The first part of ‘Violain’, which features the andPlay duo of Maya Bennardo on violin and Hannah Levinson on viola, opens tentatively beyond the first tremulous thrum, with muffled fast-bowing techniques offset by stubby plucks before the second movement steadily ratchets up the tension. Described as ‘the musical version of the scream I felt inside my head’ at the time of composition, the title track surges to life through full-blown horror movie caustics, a skittering mass of creaking doors, gaping mouths and consuming drones, the keys of Anne Rainwater running headlong down corridors or pacing anxiously on tiptoes, always with a pair of eyes in the back of the head, while the menace comes by way of William Lang’s sputtering trombone.
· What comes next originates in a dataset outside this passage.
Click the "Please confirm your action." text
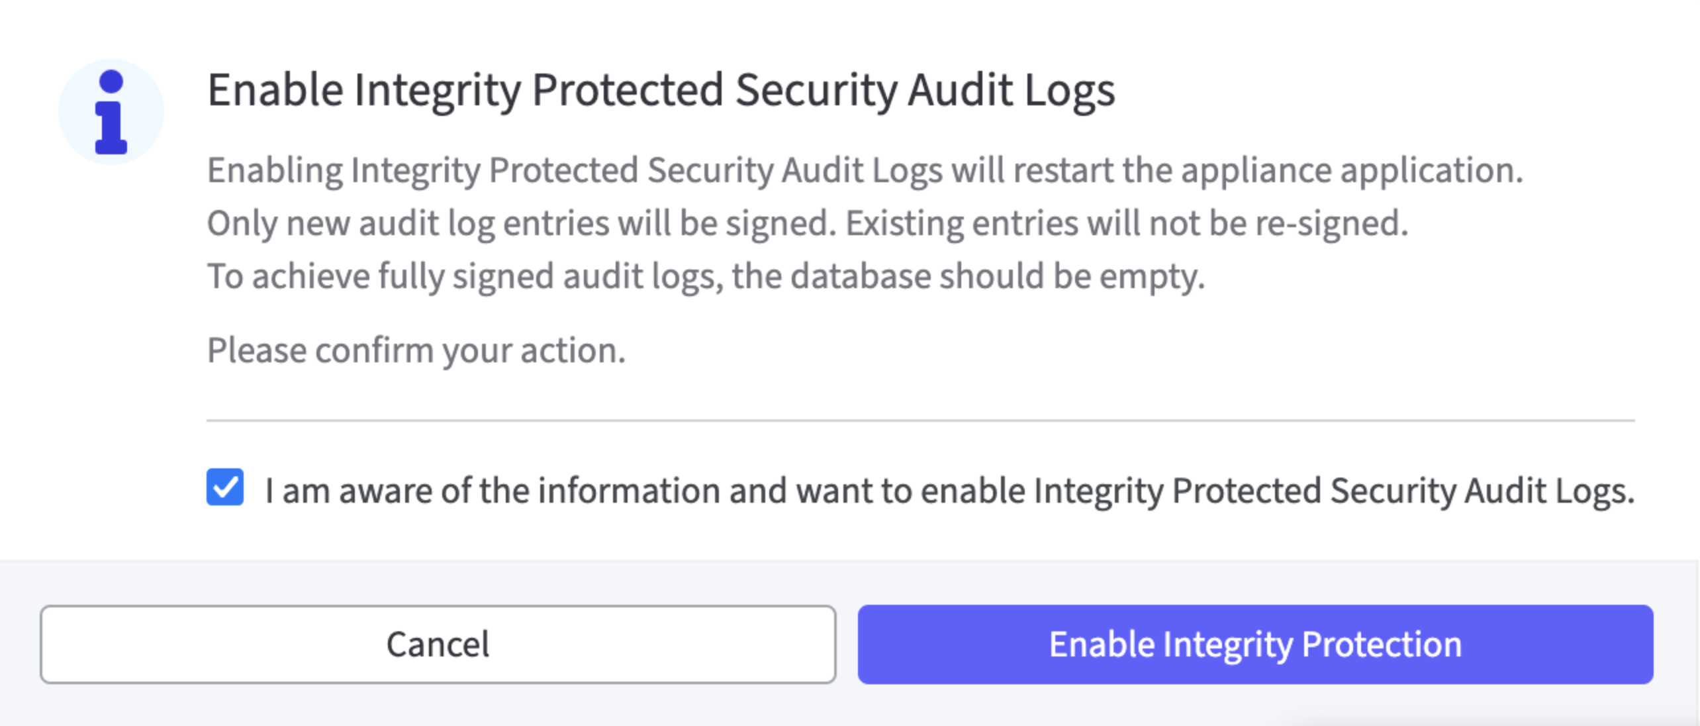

Wollschleger and Lang have dubbed the result of the trombonist’s overpressure technique on ‘Between Breath’ a ‘dirty split tone’, while after reaching inside of her instrument, at the halfway point Rainwater’s piano turns achingly pensive, conducting a kind of elegiac search party with the pianist peering out from a lighthouse while a muzzled trombone snarls through thickets down below. ‘Anywhere, where threads go, it all goes well’ carries the same atmosphere while introducing a voice which seems to linger on the cusp of the beyond, a siren or selkie perhaps or a snatched glance from some other creature at the bottom of a dank hole, with Nathaniel LaNasa behind the piano and Lucy Dhegrae singing soprano as queasy clusters on the pitch pipe add to the permeating moistness. According to Wollschleger, the elliptical text for ‘Anywhere, where threads go, it all goes well’ stems from a fake John Ashbery tweet, via a social media account falsely attributed to the late American poet.

‘Secret Machine no. 7’ then plays out like the limpid aftermath, with a wiry violin whose melodic ark ekes upwards before starting over again, a little bit glitchy, slender and tenuous like a pair of tweezers plucking at the filaments of a thread. Concluding the album with a solo from Miranda Cuckson, for this piece the low G string of her violin was tuned down a minor third to E while a metal mute was attached to the bridge, facilitating in the words of the liner notes ‘delicate fades to niente’. Around the halfway mark tremolo smears, dizzying three-dimensional pizzicato and scudding slides wash across the screen, as sublimated and contemporised baroque airs take on the impish character of a picaresque. Then in the last moments of ‘Secret Machine no. 7’ these squibs burst forth and scamper deftly over the horizon, as Between Breath lets go of the what goes bump in the night horror theatrics, embracing the shimmer of Annihilation, a science fiction freak.